1) A father with Fabry disease (Affected Father) will pass the gene onto all of his daughters and none of his sons (see the figure below). As discussed in the Genetics page, the Fabry gene is located on the X chromosome and a man will only pass his X chromosome (which carries the Fabry gene) on to his daughters. His daughters will likely not have Fabry disease but will be Fabry carriers. This is because the daughters' other X chromosome will likely carry a healthy gene that is capable of making alpha-GAL. However, some female Fabry carriers experience symptoms of Fabry disease.
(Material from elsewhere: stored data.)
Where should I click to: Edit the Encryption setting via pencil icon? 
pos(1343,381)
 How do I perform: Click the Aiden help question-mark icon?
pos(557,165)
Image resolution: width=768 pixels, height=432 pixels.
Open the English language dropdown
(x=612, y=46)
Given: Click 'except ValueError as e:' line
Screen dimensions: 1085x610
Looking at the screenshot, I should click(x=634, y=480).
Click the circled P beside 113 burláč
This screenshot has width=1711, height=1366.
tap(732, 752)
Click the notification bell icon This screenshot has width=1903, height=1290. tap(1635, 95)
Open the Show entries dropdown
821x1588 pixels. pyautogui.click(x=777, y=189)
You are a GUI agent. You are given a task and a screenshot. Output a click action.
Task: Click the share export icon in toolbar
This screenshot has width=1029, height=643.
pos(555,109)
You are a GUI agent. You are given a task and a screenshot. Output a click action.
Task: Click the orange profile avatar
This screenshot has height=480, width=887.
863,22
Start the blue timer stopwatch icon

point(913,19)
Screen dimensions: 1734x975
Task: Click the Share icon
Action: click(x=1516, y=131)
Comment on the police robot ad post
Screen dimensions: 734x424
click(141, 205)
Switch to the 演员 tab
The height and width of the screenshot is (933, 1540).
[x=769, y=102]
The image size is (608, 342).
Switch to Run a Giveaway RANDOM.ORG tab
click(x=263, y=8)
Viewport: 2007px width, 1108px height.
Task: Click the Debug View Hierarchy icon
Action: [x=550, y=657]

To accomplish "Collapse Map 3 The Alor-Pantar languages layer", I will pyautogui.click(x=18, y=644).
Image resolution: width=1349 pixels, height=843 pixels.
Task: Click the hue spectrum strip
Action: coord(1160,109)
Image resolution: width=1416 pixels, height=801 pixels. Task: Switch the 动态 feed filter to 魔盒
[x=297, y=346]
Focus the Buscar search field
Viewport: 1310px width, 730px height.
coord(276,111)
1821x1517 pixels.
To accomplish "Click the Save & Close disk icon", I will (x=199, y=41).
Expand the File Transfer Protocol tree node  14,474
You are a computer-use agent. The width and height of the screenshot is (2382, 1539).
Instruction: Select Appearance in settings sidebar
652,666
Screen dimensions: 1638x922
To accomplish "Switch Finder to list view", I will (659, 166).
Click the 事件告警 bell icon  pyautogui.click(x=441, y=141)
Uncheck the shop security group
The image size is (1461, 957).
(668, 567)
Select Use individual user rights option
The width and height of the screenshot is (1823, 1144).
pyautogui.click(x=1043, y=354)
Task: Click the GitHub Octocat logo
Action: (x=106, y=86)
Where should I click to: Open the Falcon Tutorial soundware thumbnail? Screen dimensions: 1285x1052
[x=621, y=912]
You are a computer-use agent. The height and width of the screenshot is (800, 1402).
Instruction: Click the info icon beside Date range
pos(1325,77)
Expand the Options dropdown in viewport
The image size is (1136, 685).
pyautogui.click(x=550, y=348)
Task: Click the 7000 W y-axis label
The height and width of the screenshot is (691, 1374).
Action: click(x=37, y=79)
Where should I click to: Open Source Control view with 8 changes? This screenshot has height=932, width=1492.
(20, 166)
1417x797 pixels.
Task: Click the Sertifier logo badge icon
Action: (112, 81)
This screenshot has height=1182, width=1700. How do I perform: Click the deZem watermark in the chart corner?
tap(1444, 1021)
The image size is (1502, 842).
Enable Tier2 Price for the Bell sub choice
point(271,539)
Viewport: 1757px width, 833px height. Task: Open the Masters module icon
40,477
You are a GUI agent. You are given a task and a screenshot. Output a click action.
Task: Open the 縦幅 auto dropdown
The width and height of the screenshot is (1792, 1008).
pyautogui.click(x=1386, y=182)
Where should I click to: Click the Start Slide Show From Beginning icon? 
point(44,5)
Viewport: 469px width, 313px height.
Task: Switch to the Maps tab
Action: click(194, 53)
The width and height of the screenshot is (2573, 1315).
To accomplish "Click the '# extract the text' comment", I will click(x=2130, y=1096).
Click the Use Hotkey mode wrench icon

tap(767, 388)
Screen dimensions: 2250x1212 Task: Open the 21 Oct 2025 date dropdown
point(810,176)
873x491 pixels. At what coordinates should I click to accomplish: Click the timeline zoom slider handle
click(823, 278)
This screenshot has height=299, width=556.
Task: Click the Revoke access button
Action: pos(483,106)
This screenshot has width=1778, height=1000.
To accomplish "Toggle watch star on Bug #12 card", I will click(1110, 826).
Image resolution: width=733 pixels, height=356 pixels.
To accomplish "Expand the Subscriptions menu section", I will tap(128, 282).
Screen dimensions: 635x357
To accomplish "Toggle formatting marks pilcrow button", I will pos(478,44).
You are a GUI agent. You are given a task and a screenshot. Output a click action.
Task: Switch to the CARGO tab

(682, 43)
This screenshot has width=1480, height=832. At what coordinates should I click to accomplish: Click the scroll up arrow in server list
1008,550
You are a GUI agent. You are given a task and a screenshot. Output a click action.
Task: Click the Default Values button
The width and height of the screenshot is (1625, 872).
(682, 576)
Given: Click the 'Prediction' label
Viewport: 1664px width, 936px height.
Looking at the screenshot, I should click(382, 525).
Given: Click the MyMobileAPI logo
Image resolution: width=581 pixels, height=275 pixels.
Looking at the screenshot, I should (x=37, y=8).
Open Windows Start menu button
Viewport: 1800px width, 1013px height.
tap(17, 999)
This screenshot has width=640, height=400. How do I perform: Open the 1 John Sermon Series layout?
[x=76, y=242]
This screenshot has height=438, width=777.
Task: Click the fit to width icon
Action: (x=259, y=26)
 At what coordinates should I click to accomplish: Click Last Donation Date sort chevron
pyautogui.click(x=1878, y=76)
Fabry Disease in Men and Women
As described in the Genetics page, Fabry disease can affect anyone who inherits the faulty gene - both males and females. Virtually all males with the Fabry gene develop the disease and are likely to express some or many of the classic Fabry symptoms. In women with the Fabry gene, however, symptoms can range from none (in asymptomatic carriers) to very serious manifestations similar to those seen in males. That's because the level of symptom severity often depends on the amount of alpha-GAL enzyme produced in the body. Females with the faulty gene can have anywhere from near-normal levels of alpha-GAL to no active enzyme. Males, on the other hand, usually have little or no active alpha-GAL and are more likely to experience more severe symptoms than females.